= What you are asked to do =
From the entries below, copy exactly the lines from the one that contains "Używane (996, 201)" through the one that contains "wyczyść (1709, 119)", both included, and only those.

= Exercise material =

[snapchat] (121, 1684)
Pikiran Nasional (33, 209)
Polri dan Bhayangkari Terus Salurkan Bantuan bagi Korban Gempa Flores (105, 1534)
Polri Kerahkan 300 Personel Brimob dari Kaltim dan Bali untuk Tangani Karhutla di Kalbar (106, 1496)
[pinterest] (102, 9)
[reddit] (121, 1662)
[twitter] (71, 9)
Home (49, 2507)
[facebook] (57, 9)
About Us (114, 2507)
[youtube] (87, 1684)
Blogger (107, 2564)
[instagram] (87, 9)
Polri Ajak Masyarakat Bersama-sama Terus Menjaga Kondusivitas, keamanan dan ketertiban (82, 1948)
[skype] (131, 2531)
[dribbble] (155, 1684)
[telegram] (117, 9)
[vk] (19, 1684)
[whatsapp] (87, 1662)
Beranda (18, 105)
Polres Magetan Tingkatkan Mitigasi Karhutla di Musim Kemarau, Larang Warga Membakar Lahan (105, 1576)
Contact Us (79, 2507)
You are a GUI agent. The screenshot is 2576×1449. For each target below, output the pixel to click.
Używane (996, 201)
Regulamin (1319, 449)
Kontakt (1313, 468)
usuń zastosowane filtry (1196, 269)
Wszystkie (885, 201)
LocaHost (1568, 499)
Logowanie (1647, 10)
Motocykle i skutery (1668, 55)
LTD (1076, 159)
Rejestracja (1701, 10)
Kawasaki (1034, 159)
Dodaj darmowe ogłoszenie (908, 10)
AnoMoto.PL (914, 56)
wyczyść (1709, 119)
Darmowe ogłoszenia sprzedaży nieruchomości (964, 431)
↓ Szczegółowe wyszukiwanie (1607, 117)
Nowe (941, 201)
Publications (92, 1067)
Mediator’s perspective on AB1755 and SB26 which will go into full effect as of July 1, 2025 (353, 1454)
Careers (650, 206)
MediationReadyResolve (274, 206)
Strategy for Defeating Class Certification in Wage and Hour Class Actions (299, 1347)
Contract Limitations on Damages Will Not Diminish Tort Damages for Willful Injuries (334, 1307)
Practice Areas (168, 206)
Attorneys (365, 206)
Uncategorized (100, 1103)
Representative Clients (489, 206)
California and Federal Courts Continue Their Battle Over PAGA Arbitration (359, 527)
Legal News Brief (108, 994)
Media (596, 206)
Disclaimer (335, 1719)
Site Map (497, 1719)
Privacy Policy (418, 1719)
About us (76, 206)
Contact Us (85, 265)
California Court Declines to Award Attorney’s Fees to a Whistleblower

= Result of this exercise =
Używane (996, 201)
Regulamin (1319, 449)
Kontakt (1313, 468)
usuń zastosowane filtry (1196, 269)
Wszystkie (885, 201)
LocaHost (1568, 499)
Logowanie (1647, 10)
Motocykle i skutery (1668, 55)
LTD (1076, 159)
Rejestracja (1701, 10)
Kawasaki (1034, 159)
Dodaj darmowe ogłoszenie (908, 10)
AnoMoto.PL (914, 56)
wyczyść (1709, 119)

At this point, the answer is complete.